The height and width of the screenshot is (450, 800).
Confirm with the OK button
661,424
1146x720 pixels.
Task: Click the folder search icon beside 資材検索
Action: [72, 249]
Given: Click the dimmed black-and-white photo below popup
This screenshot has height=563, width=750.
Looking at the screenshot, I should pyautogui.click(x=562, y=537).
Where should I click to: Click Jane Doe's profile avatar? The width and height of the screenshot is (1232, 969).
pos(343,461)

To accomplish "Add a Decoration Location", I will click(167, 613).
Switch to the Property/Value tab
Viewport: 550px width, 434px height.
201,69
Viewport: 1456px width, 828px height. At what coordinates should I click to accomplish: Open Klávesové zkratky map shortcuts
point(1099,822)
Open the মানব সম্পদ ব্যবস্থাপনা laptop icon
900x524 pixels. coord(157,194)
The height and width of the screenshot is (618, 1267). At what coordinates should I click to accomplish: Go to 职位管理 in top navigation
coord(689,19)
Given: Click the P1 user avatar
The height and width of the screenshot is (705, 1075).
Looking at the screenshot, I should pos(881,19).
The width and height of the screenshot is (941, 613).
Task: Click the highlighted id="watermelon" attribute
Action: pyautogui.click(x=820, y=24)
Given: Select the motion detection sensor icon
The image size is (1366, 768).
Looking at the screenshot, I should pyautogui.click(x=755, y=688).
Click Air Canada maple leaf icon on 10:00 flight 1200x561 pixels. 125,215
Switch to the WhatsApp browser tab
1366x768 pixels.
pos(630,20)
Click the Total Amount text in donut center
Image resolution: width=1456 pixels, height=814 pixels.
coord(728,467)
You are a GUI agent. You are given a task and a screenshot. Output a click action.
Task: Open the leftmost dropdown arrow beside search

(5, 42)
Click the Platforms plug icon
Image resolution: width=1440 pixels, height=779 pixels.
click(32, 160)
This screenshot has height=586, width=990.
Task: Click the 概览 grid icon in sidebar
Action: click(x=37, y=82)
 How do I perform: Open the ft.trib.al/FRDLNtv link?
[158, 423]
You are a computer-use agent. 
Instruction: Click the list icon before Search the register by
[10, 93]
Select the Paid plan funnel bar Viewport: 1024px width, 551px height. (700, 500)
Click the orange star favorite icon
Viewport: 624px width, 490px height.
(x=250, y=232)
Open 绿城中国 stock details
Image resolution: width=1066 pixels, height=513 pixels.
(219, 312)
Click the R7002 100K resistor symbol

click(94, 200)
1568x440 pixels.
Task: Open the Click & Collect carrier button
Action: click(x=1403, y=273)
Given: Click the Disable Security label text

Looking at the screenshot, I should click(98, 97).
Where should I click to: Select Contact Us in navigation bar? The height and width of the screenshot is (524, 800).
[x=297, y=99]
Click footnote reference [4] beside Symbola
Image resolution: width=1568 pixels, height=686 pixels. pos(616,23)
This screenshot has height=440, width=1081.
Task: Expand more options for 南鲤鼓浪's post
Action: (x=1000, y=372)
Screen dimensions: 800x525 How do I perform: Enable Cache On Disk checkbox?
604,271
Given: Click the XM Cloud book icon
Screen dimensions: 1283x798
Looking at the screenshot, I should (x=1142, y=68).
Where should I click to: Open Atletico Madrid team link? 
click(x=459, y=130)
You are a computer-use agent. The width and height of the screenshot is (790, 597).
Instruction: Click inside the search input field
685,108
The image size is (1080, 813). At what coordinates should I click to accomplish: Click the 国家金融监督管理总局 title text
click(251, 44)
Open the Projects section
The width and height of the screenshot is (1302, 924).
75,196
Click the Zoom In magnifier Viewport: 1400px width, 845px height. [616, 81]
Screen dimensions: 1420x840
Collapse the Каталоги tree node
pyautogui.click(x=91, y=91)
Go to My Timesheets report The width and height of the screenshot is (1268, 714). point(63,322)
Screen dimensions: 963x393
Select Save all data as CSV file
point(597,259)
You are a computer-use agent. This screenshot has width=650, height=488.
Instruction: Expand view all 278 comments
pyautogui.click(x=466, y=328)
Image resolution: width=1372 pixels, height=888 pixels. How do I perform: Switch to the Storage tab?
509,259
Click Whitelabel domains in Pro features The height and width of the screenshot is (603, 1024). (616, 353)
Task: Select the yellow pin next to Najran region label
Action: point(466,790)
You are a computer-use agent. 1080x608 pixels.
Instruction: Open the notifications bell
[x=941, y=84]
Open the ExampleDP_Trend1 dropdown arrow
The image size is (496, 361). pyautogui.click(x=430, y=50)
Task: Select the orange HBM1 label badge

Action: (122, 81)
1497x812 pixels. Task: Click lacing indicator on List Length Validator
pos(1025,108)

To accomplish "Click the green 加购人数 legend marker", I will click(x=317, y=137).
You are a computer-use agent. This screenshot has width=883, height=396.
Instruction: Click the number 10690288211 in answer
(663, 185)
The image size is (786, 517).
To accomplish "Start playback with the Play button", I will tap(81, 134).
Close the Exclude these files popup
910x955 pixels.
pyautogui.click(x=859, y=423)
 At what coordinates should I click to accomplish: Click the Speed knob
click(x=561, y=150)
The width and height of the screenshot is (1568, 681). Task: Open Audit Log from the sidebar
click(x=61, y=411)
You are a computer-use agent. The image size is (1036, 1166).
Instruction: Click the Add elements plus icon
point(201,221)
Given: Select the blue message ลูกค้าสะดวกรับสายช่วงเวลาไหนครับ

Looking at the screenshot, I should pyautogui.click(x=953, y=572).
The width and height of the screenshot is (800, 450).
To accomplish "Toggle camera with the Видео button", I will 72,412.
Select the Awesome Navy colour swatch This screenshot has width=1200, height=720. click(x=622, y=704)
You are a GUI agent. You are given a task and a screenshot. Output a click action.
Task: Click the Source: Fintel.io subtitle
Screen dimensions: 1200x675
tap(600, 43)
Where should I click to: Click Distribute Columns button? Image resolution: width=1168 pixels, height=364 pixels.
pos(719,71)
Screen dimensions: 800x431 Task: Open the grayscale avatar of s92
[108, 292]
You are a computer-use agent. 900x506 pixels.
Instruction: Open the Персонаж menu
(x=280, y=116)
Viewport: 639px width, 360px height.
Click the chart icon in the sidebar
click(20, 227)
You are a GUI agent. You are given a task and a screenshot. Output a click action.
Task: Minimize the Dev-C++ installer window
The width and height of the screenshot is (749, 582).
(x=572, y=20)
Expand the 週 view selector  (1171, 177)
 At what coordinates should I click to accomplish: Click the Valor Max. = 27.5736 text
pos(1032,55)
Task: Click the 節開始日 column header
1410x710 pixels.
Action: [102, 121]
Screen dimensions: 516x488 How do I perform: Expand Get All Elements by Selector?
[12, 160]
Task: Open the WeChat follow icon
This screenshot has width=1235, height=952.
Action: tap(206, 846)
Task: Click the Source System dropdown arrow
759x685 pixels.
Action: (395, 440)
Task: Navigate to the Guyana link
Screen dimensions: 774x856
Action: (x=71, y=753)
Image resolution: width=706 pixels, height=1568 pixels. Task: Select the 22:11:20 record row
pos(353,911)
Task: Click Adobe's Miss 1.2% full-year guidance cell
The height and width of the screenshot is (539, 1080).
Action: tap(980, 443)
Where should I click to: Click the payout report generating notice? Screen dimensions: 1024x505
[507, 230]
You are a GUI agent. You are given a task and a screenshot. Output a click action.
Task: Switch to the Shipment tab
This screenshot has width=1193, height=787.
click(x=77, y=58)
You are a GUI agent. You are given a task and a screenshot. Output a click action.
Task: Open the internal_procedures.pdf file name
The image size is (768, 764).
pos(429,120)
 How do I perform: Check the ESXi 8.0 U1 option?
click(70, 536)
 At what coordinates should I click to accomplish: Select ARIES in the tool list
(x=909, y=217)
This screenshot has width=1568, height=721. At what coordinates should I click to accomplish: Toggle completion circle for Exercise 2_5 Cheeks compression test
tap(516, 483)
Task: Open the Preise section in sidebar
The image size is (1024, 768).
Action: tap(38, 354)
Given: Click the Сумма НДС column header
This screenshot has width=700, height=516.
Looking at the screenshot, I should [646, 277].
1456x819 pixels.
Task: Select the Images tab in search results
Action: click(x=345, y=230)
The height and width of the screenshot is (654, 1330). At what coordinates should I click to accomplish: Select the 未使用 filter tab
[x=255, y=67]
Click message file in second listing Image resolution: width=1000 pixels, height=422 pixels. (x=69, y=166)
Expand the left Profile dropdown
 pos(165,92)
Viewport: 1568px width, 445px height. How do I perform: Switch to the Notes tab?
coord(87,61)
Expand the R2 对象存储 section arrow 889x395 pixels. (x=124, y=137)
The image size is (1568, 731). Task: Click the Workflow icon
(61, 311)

TASK BRIEF:
When the word "header" shows up in a line of the entries, report that line.

ANSWER AREA:
Task: Click the 節開始日 column header
Given: Click the Сумма НДС column header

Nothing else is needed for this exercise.